READING TEXT =
Shook, written and directed by Jennifer Harrington, tells the story of Mia (Daisye Tutor), a social media influencer who has to leave a party that was going to be live-streamed in order to help her “friends” get more followers in order to take care of her sister’s dog while a dog-killer is on the loose. However, during her stay, she starts getting haunted by a faceless stalker who commands her to do various tasks while threatening to slaughter the dog and her friends. The movie has an interesting premise, unpredictable twists and turns, and a bone-chilling conclusion. But, despite having amazing performances and some creative cinematography, it’s ultimately let down by the shoddy editing.
I am a horror fan. It’s my comfort food. But there is this notion that is being peddled by mainstream entertainment portals that the genre is dying and that it had its glory days in the ’70s and the ’80s. And I do get where it’s coming from. However, I vehemently disagree because it’s thriving in the form of movies and shows like Red Dot, Prisoners of the Ghostland, Censor, Sweet Home, Andhaghaaram, Paranormal, Come Play, Kindred, The Wolf of Snow Hollow, The Haunting of Bly Manor, Run, Lovecraft Country, Ju-on: Origins, #Saraitda, and more. Creators are finding new ways to widen the horizons of the genre and since horror has been about exploring the unexplored, what better way to do so than to pick on the most cryptic aspect of the 21st century i.e. the internet.

COLLECTED DATA =

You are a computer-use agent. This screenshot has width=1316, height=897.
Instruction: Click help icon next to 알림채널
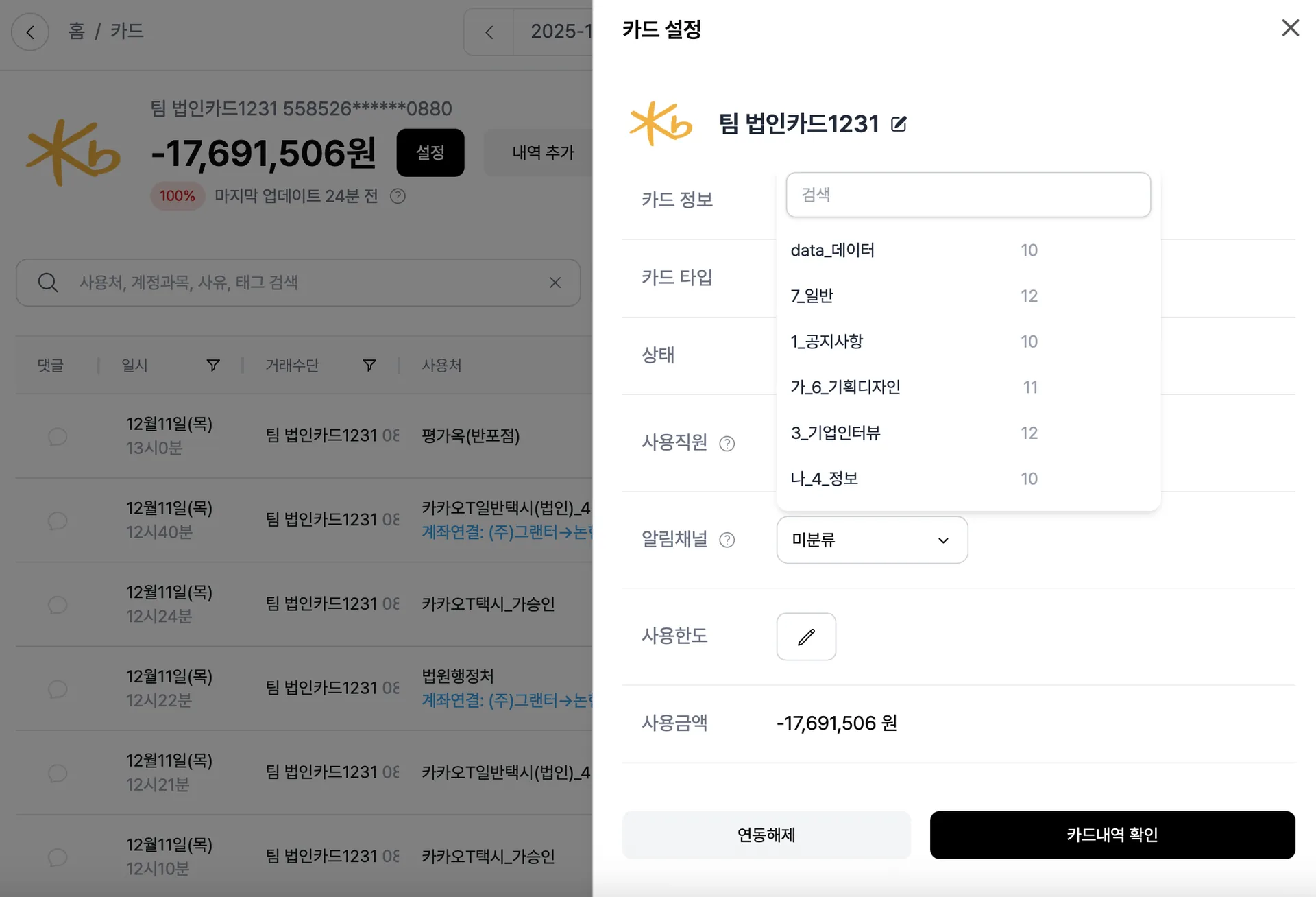(x=727, y=540)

WORK INSTRUCTIONS =
1: Rewrite the paragraph of the Shook review that starts "I am a horror fan." more briefly, keeping its main facts.
2: Write the next paragraph of the Shook review, picking up after its last sentence.
The data after the Shook review is separate material.

ANSWERS FOR THE TASKS =
1: The writer loves horror and, while understanding why mainstream outlets claim the genre is dying after peaking in the '70s and '80s, strongly disagrees. Horror is thriving in titles such as Red Dot, Censor, Sweet Home, Run, The Haunting of Bly Manor and Lovecraft Country. Creators keep expanding the genre, and since horror explores the unexplored, the internet, the most cryptic part of the 21st century, is a fitting subject.

2:
Shook is written and directed by Jennifer Harrington and is based on the story by Alesia Glidewell. The cinematography is by Richard Wong, casting by Lesley Wolff, production design by Shannon Kemp, editing by Housekeeping Films along with assistant editor Patrick Welch, set decoration by Rebecca Czaika, sound mixing by Dennis Grzesik, costume design by Kali Root, makeup by Hugo Villasenor, Erin Blinn, and Analyn Cruz, stunt coordination by TJ White and Cristina Dennis, and VFX by Tunnel Post. It features Daisye Tutor, Emily Goss, Nicola Posener, Grant Rosenmeyer, Octavius J. Johnson, Stephanie Simbari, and more. The story revolves around Mia (Tutor) who is a social media influencer with the most number of followers amongst his “friends”. So, it’s up to her to give them a boost by holding a live-stream. But she has to ditch that in order to take care of her sister Nicole’s dog and that’s when things go to shit.
Too much social media is bad. I think that most of us know about that by now. But the fact that it has become such a generalised notion that I think that many fail to take it very seriously. That’s why it needs to be shown from a very subjective point of view while highlighting things that people do on a daily basis. We have a bad habit of checking our mobile every second even though we aren’t particularly looking at anything. That’s what Mia does. Our craving for validation has reached such dizzying levels that we begin to equate likes and retweets with real love because it’s easier to maintain than a real relationship. Mia has that problem as well. And when these two are combined, our priorities are warped so much that we forget to be selfless. Well, no points for guessing that that’s what happens with Mia.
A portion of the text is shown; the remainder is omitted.